Newly developed approach shows promise in silencing HIV infection
Researchers from The University of Texas Medical Branch at Galveston have discovered a new potential medication that works with an HIV-infected person's own body to further suppress the ever present but silent virus that available HIV treatments are unable to combat.
Although the potential new drug could complement the current HIV anti-retroviral therapy (ART) medications, it may also be possible that it could lead to HIV remission without a lifetime of taking ART medications. The findings are published in the Journal of Clinical Investigation.
The HIV virus gets integrated into the infected person's genetic coding and establishes a constant dormant infection, creating a big treatment challenge. Because of this, current ART medications fail to cure the virus and when someone stops the drug, the virus almost always begins to multiply and wreak havoc.

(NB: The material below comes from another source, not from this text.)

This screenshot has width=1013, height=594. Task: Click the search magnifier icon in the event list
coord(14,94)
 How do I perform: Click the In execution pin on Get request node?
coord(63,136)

Drug resistance is also a public health issue with the ART medications. Being able to induce a sustained HIV remission free of ART is an important goal for HIV treatment.
"We are the first to show that human BRD4 protein and its associated machinery can be harnessed to suppress dormant HIV," said senior author Haitao Hu, UTMB assistant professor in the department of microbiology and immunology. "Our findings are exciting because they not only improve our understanding of the biology of HIV epigenetic regulation, they also present a promising approach for the development of probes and/or therapeutic agents for HIV silencing, hopefully leading to cure of the virus eventually."

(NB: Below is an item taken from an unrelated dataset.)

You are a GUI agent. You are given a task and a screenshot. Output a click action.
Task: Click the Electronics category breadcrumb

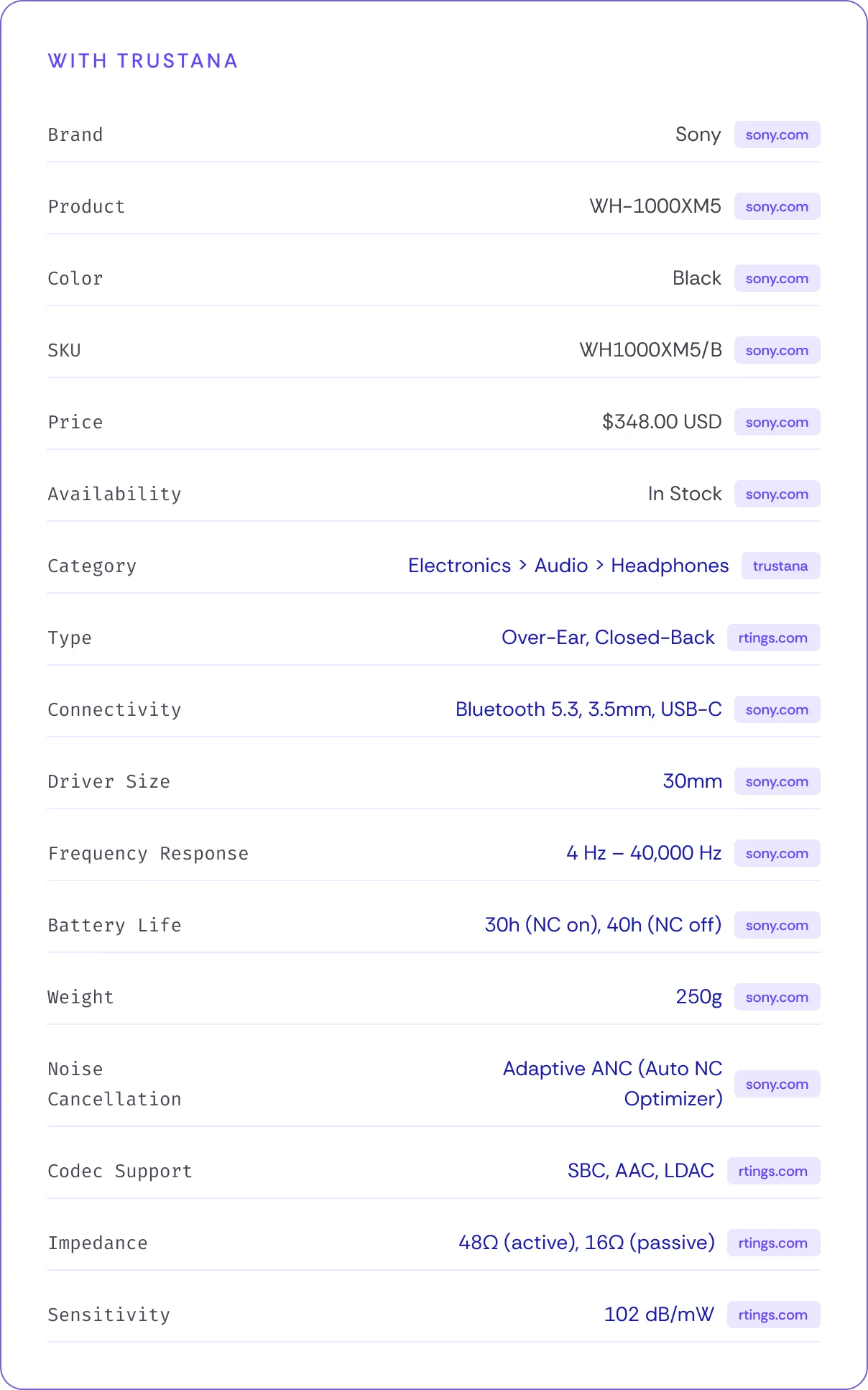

In the laboratory study, the researchers found that the protein BRD4 plays an important role in regulating the production of new copies of the HIV gene. The team successfully designed, synthesized and evaluated a series of small molecules to selectively program BRD4 to suppress HIV and identified a lead compound called ZL0580. They tested the lead molecule in HIV infection models and found that it significantly delayed dormant HIV reactivation after ART cessation in blood cells of ART-treated, HIV infected people.
"We will continue to optimize the chemical structure and effectiveness of this class of molecules and conduct safety testing in cellular and animal studies," said co-senior author Jia Zhou, UTMB professor in the department of pharmacology and toxicology. "We look forward to the time when we can begin clinical trials so that this approach can begin to help HIV-infected individuals."